## AUFGABEN
A - Prüfen Sie, ob die folgenden Aussagen mit der Besprechung zu „Fleckenteufel“ übereinstimmen, und belegen Sie jede Antwort (ja oder nein) mit einem wörtlichen Zitat: (i) Als Veröffentlichungsdatum ist der 16.01.2009 angegeben. (ii) Das Cover von „Fleckenteufel“ ist rosa. (iii) Laut Strunks Homepage geht die Gestaltung des Covers auf den Verlag zurück.
B - Welchem Buch sieht „Fleckenteufel“ laut der Besprechung zu „Fleckenteufel“ ähnlich?
C - Schreiben Sie aus der Besprechung zu „Fleckenteufel“ den Abschnitt von „Schrecklich, unfassbar, Sodom“ bis einschließlich „Verlags gewachsen ist.“ wortgetreu ab.

Cd-Besprechung

Heinz Strunk - Fleckenteufel

Heinz Strunk

Fleckenteufel

tacheles! / ROOF MUSIC
  Vö: 16.01.2009

Bewertung:  9 Punkte
Leserwertung:  12.0 Punkte
Stimmenzahl: 1

Schrecklich, unfassbar, Sodom und Gomorrha. Das Gehirn wehrt sich, das von den Augen erfasste Greuel richtig zu verarbeiten. Es muss einfach ein Irrtum sein, dass Heinz Strunk, eine der letzten Niveau-Bastionen im Sumpf des deutschen Humors, sich diesen genau so billigen wie perfiden Marketing-Kniff zueigen macht. Die Rede ist von der stumpfen Vereinheitlichung von Buchcovern: Vermutlich in der Hoffnung, dass die Buch-Käufer eigentlich gar nicht lesen können und nur nach bunten Farben entscheiden, sehen seit ca. zwei Jahren alle Bücher aus wie Tommy Jauds "Vollidiot". Nun ja. "Fleckenteufel" sieht halt aus wie das allseits bekannte "Feuchtgebiete", nur in hellblau (ergo: männlicher Autor. Kreativ!). Der Blick auf Strunks Homepage verrät wenigstens, dass diese bodenlose Frechheit einzig und allein auf dem Mist des Verlags gewachsen ist.

## BEREITGESTELLTE EINTRÄGE
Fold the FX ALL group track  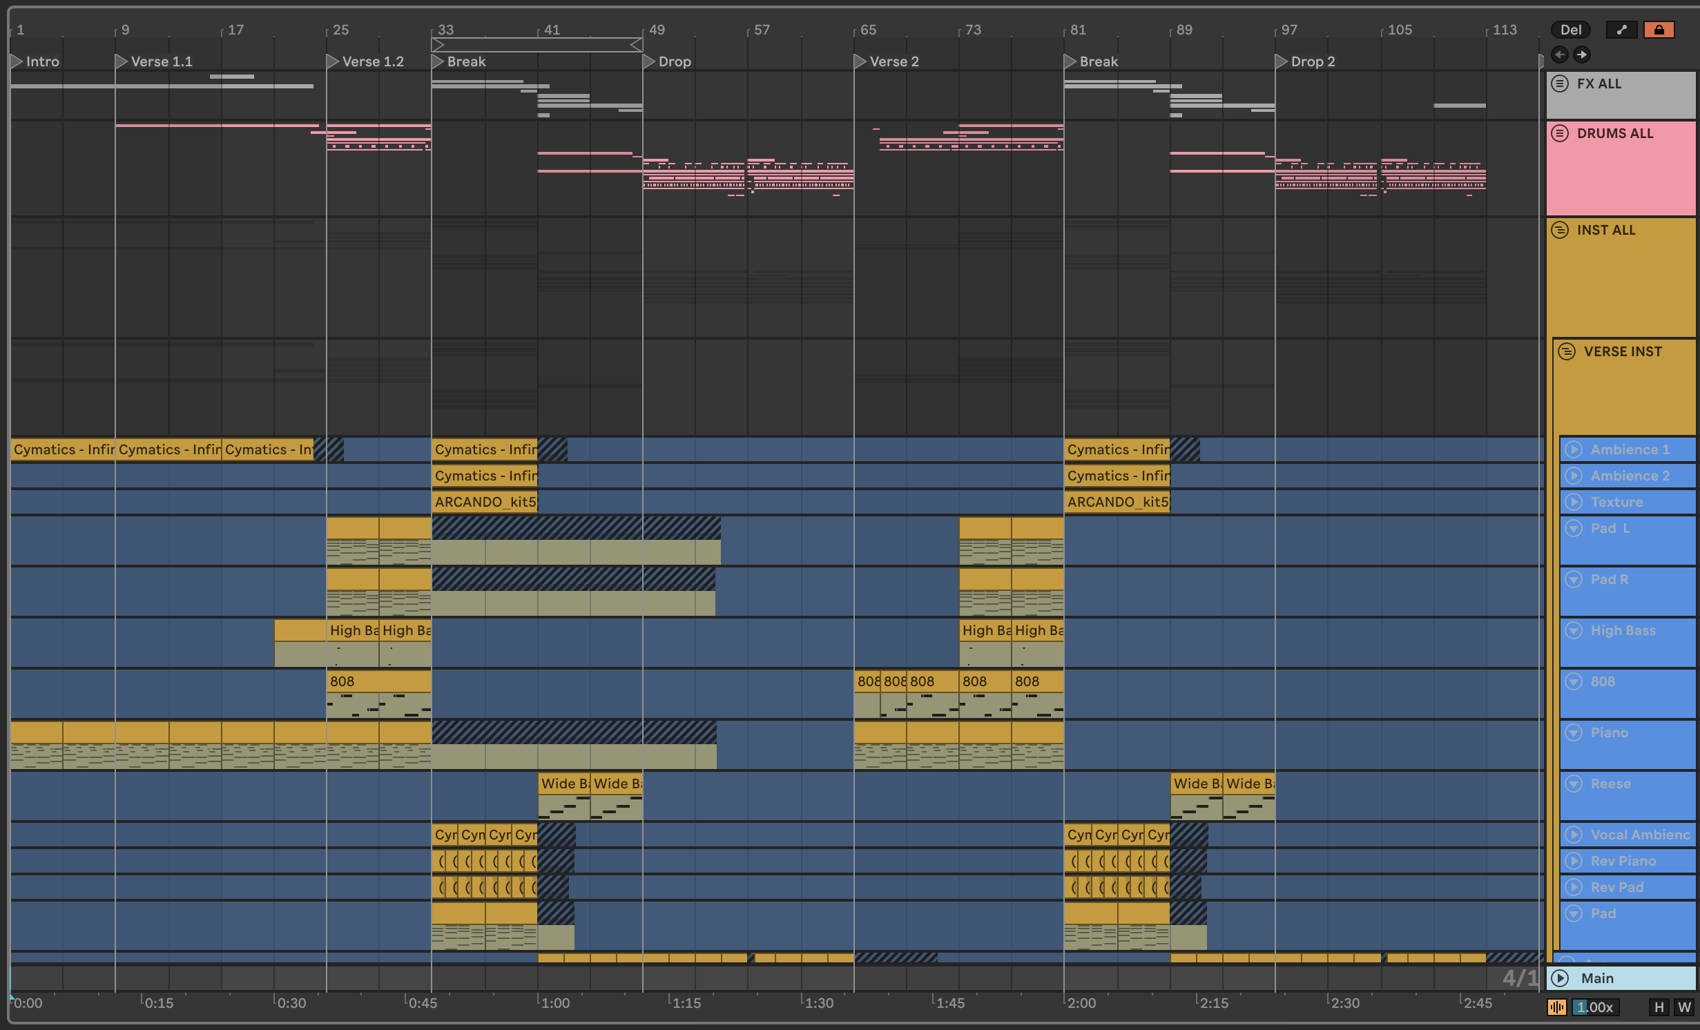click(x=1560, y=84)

...

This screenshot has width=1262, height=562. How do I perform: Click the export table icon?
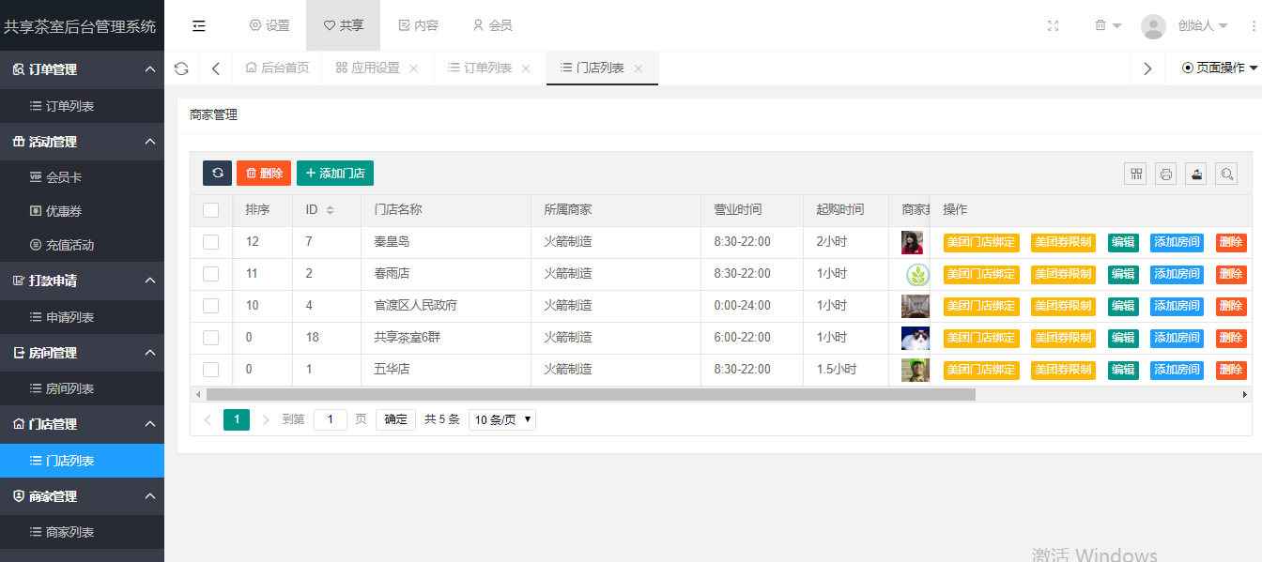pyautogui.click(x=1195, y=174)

## ANTWORTEN JE AUFGABE
A -
(i) Ja: „Vö: 16.01.2009“
(ii) Nein: „nur in hellblau“
(iii) Ja: „dass diese bodenlose Frechheit einzig und allein auf dem Mist des Verlags gewachsen ist“

B - Es sieht aus wie „Feuchtgebiete“, nur in Hellblau.

C -
Schrecklich, unfassbar, Sodom und Gomorrha. Das Gehirn wehrt sich, das von den Augen erfasste Greuel richtig zu verarbeiten. Es muss einfach ein Irrtum sein, dass Heinz Strunk, eine der letzten Niveau-Bastionen im Sumpf des deutschen Humors, sich diesen genau so billigen wie perfiden Marketing-Kniff zueigen macht. Die Rede ist von der stumpfen Vereinheitlichung von Buchcovern: Vermutlich in der Hoffnung, dass die Buch-Käufer eigentlich gar nicht lesen können und nur nach bunten Farben entscheiden, sehen seit ca. zwei Jahren alle Bücher aus wie Tommy Jauds "Vollidiot". Nun ja. "Fleckenteufel" sieht halt aus wie das allseits bekannte "Feuchtgebiete", nur in hellblau (ergo: männlicher Autor. Kreativ!). Der Blick auf Strunks Homepage verrät wenigstens, dass diese bodenlose Frechheit einzig und allein auf dem Mist des Verlags gewachsen ist.